El jugador expresó su satisfacción por el fichaje: «Estoy muy contento. Después de tantos años fuera, a los 38 años, ¿cuánto más voy a jugar? No quería retirarme sin haber jugado cerca de casa.» Esta decisión le proporciona una nueva motivación y un sentido de conexión con su entorno familiar.
En cuanto a cómo se gestó su llegada al Bidasoa, Mindegia detalló que conocía a Julen Aguinagalde, el director deportivo del club, lo que facilitó el proceso. «La comunicación fue natural y clara. Cuando me llamaron, estaba dispuesto a sumarme al equipo,» afirmó. Asimismo, se mostró entusiasmado por el estilo de juego del Bidasoa, especialmente tras una conversación con el entrenador Álex Mozas, quien le explicó sus expectativas.
Mindegia también opinó sobre su rol en el equipo, señalando que no se preocupa tanto por la cantidad de minutos en el campo, sino por su capacidad de contribuir al grupo. «Es fundamental sentirme válido y aportar al equipo,» indicó, dejando claro que su compromiso es firme. Además, afirmó estar en buena forma física, algo crucial en esta etapa de su carrera.

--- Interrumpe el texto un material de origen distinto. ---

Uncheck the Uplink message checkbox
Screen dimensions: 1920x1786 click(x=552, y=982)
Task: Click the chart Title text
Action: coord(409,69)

El regreso a Irún le genera gran ilusión, especialmente después de haber jugado en Artaleku como rival. «Sé cómo es el ambiente y será especial volver después de 15 años fuera,» comentó. A pesar de la emoción, también reconoció algunos miedos, aunque los considera parte del crecimiento personal y profesional.
En cuanto a su futuro, Mindegia es consciente de que se encuentra en la recta final de su carrera. «No quería seguir solo por seguir. Necesitaba algo que me motivara,» admitió. Así, valora la importancia de saber cuándo parar, buscando una retirada digna y satisfactoria. «Lo afrontar como si pudiera ser mi último año es natural en el deporte,» reflexionó.
Personalmente, se siente agradecido por su etapa en Francia, donde ha obtenido resultados positivos a pesar de las dificultades. «Este año he jugado más de lo que esperaba y me he adaptado bien,» afirmó, destacando la competitividad de la liga francesa.
Mindegia, quien ha adquirido una valiosa experiencia en 15 años fuera de su país, se lleva consigo lecciones sobre adaptabilidad y crecimiento personal. «Cada país y equipo me ha enseñado algo diferente,» concluyó, cerrando un capítulo importante en su vida deportiva mientras se prepara para un nuevo inicio en el Bidasoa.